Figure 2.

Gene Correction, Transcript Analysis, and Differentiation to Kidney Organoid

(A) The gene-correction template for the c.634G>A variant contains the corrected 1 bp substitution (blue) and a synonymous downstream 3 bp substitution (green) for ease of identification by Sanger sequencing. Successfully reprogrammed clones were screened for unsuccessful (red nuclei, PR) or successful (green nuclei, GC) gene correction.

(B) DNA sequencing demonstrates the c.634G>A variant in the PR clone (red arrowhead) and successful correction of this variant in the GC clone (green arrowhead), as well as the synonymous 3 bp change in this allele (gray shading).

(C) Sanger-sequenced RNA (copy DNA) transcripts suggest that the c.634G>A allele is not detectable as a stable transcript, indicated by a single chromatogram peak at both the c.634G>A locus (red arrowhead) and the c.2176C>G variant (blue arrowhead) in the PR clone. The double chromatogram peak at the synonymous 3 bp substitution (gray) and the c. 2176C>G variant locus (not gene-corrected; blue) in the GC clone indicates that gene correction has rescued this transcripts.

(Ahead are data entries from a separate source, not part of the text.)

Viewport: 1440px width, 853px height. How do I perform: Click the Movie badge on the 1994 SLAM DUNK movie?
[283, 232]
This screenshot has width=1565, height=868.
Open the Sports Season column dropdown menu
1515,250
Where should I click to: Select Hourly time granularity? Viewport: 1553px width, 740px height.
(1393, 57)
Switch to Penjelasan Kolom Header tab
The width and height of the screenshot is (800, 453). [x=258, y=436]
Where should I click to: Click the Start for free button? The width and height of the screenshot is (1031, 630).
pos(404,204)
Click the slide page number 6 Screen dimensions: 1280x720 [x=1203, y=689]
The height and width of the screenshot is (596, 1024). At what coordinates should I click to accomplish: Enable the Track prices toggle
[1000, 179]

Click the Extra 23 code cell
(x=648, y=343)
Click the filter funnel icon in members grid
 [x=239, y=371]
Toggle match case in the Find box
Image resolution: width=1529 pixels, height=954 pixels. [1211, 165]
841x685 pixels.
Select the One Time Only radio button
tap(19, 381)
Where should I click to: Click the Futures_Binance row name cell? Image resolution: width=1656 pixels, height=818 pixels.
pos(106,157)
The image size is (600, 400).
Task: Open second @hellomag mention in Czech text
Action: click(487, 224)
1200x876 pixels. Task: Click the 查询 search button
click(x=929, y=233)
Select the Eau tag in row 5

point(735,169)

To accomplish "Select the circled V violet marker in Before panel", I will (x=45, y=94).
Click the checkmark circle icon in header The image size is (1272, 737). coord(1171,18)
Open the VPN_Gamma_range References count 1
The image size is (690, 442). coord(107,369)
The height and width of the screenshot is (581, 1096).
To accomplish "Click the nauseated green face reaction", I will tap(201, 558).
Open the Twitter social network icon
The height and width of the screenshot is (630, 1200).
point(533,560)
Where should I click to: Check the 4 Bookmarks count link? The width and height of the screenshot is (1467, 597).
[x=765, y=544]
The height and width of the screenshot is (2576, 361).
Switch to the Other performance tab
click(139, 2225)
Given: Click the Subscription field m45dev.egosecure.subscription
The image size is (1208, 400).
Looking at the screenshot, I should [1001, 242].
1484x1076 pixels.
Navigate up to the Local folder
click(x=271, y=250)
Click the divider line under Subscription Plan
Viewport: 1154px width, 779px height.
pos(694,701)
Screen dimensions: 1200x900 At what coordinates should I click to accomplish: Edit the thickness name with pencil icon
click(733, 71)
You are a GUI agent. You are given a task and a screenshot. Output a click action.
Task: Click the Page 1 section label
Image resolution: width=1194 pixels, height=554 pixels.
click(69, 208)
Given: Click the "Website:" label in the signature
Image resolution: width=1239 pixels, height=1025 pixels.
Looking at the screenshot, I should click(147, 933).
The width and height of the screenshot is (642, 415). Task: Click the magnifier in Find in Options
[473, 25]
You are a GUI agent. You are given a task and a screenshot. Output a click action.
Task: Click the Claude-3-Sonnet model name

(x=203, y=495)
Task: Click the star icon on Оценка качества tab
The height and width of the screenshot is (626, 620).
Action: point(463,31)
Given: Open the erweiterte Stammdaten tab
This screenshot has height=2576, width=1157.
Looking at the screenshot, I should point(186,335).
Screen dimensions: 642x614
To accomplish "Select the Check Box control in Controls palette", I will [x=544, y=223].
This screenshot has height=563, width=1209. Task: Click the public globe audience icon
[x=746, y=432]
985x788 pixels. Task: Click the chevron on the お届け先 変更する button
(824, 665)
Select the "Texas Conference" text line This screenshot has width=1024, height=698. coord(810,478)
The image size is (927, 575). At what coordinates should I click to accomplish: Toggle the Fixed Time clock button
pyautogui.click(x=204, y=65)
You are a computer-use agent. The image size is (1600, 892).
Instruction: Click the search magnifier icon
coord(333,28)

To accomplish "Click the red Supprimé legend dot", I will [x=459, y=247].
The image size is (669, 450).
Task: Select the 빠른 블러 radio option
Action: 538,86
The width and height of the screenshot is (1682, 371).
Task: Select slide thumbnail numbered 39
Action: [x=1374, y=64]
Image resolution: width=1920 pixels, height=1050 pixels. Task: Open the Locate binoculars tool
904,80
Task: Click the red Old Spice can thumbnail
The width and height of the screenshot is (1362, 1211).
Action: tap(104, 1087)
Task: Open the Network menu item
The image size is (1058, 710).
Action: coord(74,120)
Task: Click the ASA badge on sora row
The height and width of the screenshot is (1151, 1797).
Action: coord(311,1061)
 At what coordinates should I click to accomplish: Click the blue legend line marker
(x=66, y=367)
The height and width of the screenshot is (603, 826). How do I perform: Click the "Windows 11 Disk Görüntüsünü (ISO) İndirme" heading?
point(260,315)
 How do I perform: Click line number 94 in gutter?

(D) qPCR identifies 50% relative mRNA expression in PR iPSCs compared with control cells (data represent the mean + 95% CI; p = 0.0001).

(E) Capillary western blot reveals 43% relative IFT140 expression in PR differentiated renal epithelial cells compared with GC cells (data represent the mean + 95% CI; p < 0.001).

(F) Bright-field images of kidney organoids on day 25 of culture (day 18 of aggregate culture). Scale bars, 1 mm.

(G) Immunofluorescence images of whole organoids demonstrate balanced expression of glomerular precursors (NPHS1, white), proximal tubule, (LTL, blue), distal tubule (CDH1, green), and collecting duct (CDH1, green; GATA3, red). Scale bars, 1 mm (low-magnification images) and 50 μm (high-magnification images).